Causo alegretense
Depois do causo da traíra que tinha um dente de ouro, contado por um capataz de estância do Alegrete, vem a conversa de uma empregada da mesma estância. Veterana que já trabalhou com muito doutor da cidade, e doutor viajado com muito dinheiro.
Isso foi nos anos em que não existiam as aplicações financeiras como hoje. Havia apenas a poupança e letras de câmbio. Pois a dona N. ficava sentada em um canto ouvindo e absorvendo todas as conversas dos patrões.
Certa vez, ela ouviu uma conversa sobre o alto custo dos hospitais. Quieta e atenta como coruja de corredor, desferiu uma sugestão.
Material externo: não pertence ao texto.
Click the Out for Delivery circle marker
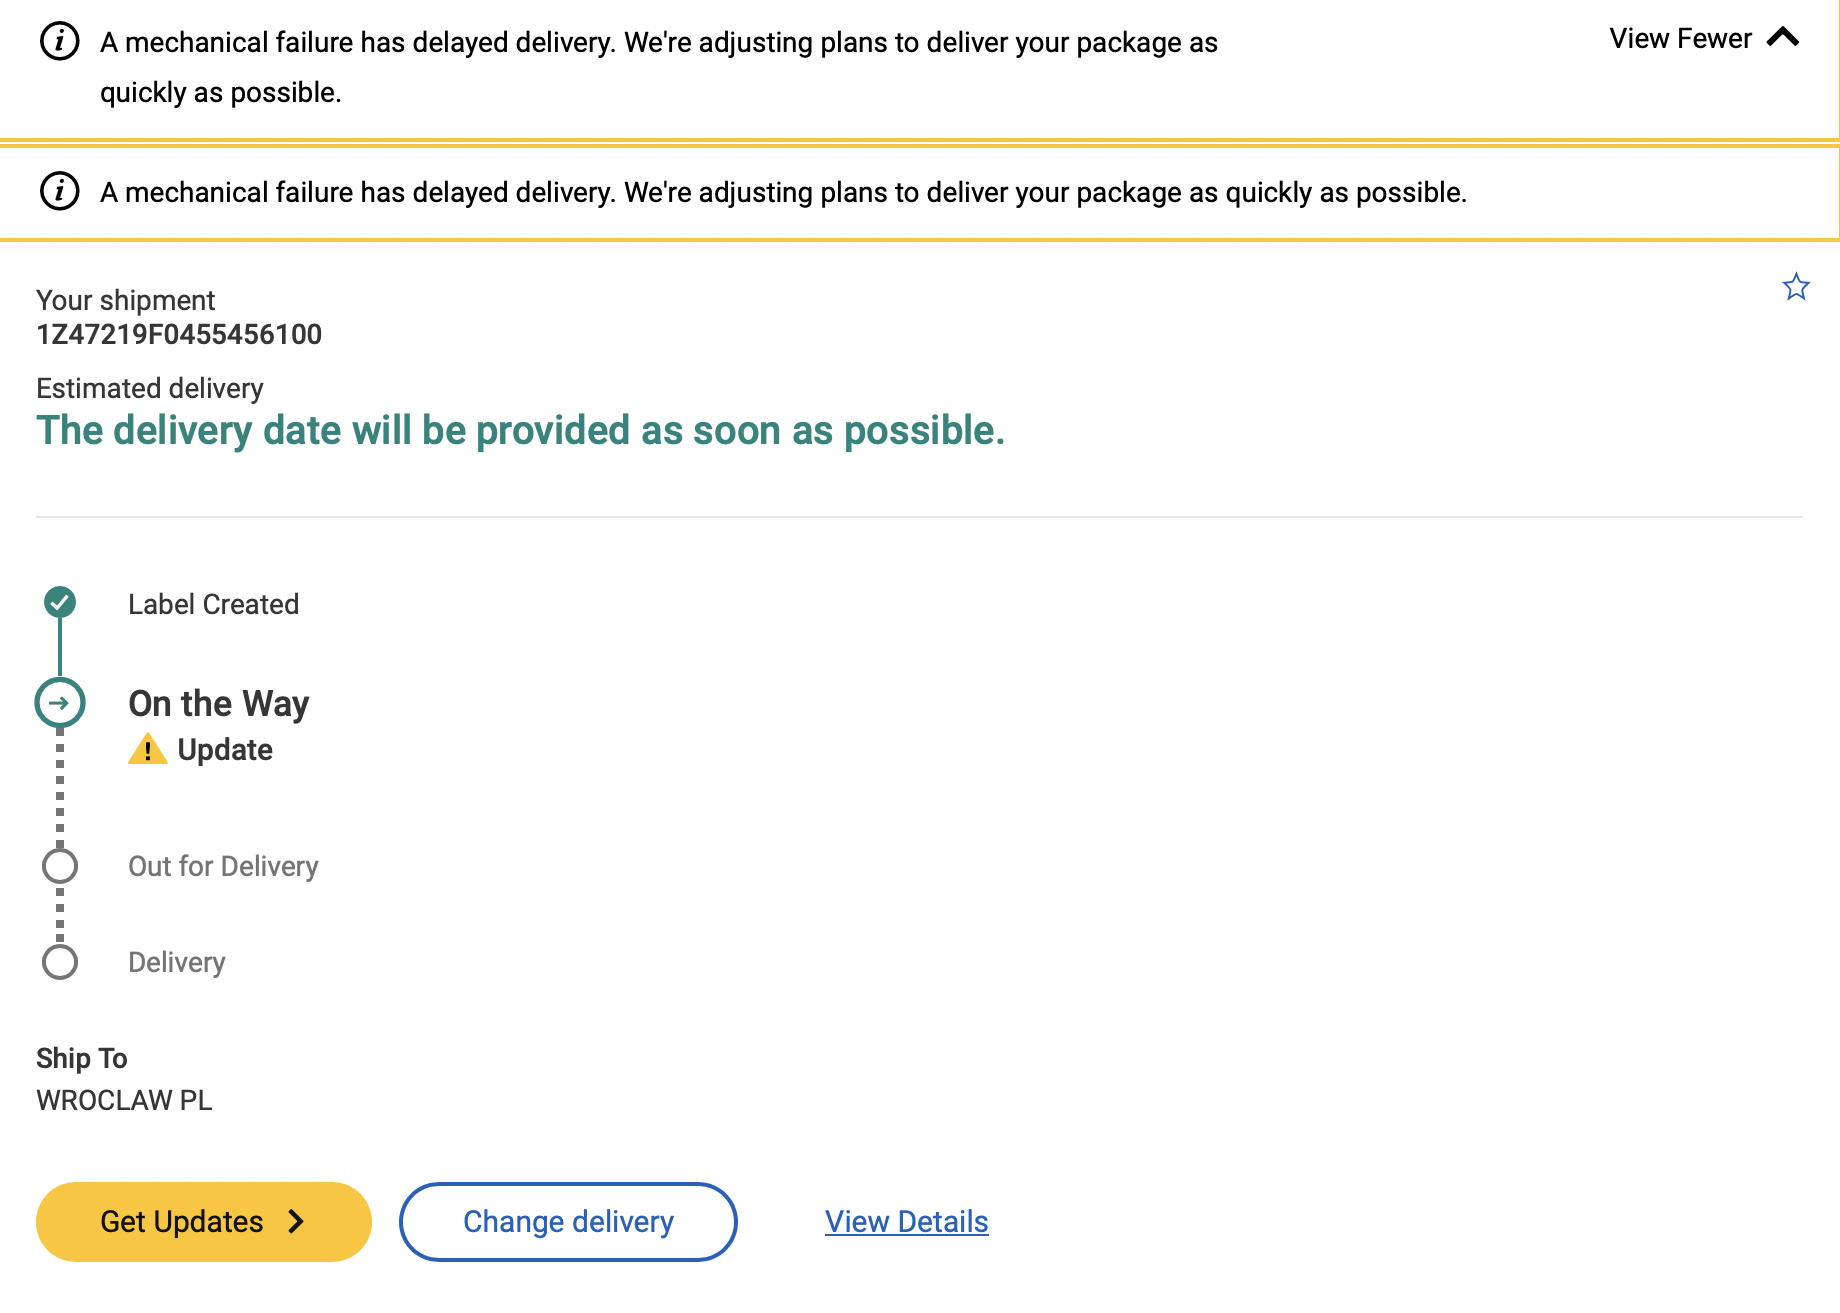1840x1313 pixels. [x=60, y=866]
– Por que não venderam as letras de cãibra?
De outra feita, foi a vez dela se queixar de um problema familiar envolvendo menores.
– Quando o conselho consolar chegou, achou a situação muito feia e chamou a polícia. Terminou que minhas irmãs foram mandadas de canguru para a delegacia e para a odiência. Tudo aconteceu porque a menina não tirava os olhos da nova TV de plasta que o pai comprou.
O tempo encarregou-se de embotar os ensinamentos vindos dos professores e da convivência com pessoas cultas. A alma atrofiou-se, impedida, pelos costumes da época e pelo senso de obrigação, de florescer e alçar voos maiores.